- EXERCISE GOAL -
Show every line below where "computer" can be found.

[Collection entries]

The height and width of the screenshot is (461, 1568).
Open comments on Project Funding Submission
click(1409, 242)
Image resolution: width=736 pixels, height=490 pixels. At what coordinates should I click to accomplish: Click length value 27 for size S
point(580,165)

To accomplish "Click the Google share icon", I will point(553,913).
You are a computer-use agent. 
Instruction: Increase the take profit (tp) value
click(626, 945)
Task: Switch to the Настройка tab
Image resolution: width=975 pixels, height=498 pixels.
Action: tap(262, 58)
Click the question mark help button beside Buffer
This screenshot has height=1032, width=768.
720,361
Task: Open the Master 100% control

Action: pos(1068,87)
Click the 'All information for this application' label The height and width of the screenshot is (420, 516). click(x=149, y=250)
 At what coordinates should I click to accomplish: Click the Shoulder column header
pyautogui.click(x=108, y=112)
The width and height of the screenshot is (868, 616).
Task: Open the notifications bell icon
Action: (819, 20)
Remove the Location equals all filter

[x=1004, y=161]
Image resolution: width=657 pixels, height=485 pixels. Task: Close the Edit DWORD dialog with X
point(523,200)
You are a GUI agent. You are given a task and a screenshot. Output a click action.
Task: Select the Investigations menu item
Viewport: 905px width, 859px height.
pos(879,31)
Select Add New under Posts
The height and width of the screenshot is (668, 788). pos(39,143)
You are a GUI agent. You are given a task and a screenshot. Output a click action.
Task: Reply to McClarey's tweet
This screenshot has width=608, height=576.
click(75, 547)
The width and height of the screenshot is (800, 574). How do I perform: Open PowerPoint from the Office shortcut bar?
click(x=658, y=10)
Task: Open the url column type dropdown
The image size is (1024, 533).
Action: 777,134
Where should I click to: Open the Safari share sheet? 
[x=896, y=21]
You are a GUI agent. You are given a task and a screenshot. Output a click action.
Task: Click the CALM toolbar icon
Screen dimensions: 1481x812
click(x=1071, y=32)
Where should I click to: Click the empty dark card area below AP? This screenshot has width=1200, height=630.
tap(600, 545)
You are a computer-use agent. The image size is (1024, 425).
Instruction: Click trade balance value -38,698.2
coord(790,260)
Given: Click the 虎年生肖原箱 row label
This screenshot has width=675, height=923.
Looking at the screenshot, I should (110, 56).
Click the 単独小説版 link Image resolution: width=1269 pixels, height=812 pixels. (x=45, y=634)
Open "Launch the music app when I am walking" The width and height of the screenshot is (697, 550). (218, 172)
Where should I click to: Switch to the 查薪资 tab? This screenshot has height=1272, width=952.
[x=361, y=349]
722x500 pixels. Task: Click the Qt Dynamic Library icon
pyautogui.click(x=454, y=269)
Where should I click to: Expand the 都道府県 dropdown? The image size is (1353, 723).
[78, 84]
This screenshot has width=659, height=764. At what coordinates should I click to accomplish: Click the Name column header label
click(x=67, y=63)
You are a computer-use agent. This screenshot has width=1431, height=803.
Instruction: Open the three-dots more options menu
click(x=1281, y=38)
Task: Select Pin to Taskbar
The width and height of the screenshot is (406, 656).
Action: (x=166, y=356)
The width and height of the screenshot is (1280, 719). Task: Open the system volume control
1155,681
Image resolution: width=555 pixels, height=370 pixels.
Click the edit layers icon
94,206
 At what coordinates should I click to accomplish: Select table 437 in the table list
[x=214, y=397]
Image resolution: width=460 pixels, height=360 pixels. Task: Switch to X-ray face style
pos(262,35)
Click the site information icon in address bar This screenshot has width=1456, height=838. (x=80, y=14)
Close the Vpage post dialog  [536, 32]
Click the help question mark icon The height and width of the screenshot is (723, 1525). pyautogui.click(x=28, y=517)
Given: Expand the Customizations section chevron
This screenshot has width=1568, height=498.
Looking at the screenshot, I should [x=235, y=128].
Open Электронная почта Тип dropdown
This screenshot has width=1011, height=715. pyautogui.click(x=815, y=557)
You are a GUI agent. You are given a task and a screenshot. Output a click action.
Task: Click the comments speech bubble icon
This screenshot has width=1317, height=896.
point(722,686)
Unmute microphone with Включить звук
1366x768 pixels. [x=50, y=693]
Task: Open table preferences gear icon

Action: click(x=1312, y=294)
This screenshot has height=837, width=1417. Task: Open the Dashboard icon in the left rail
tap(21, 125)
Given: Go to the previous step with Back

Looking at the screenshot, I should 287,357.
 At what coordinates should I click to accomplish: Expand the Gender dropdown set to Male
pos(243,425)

- PROBLEM SOLUTION -
You are a computer-use agent. 
You are a computer-use agent. The image size is (1024, 425).
You are a computer-use agent. This screenshot has width=1431, height=803.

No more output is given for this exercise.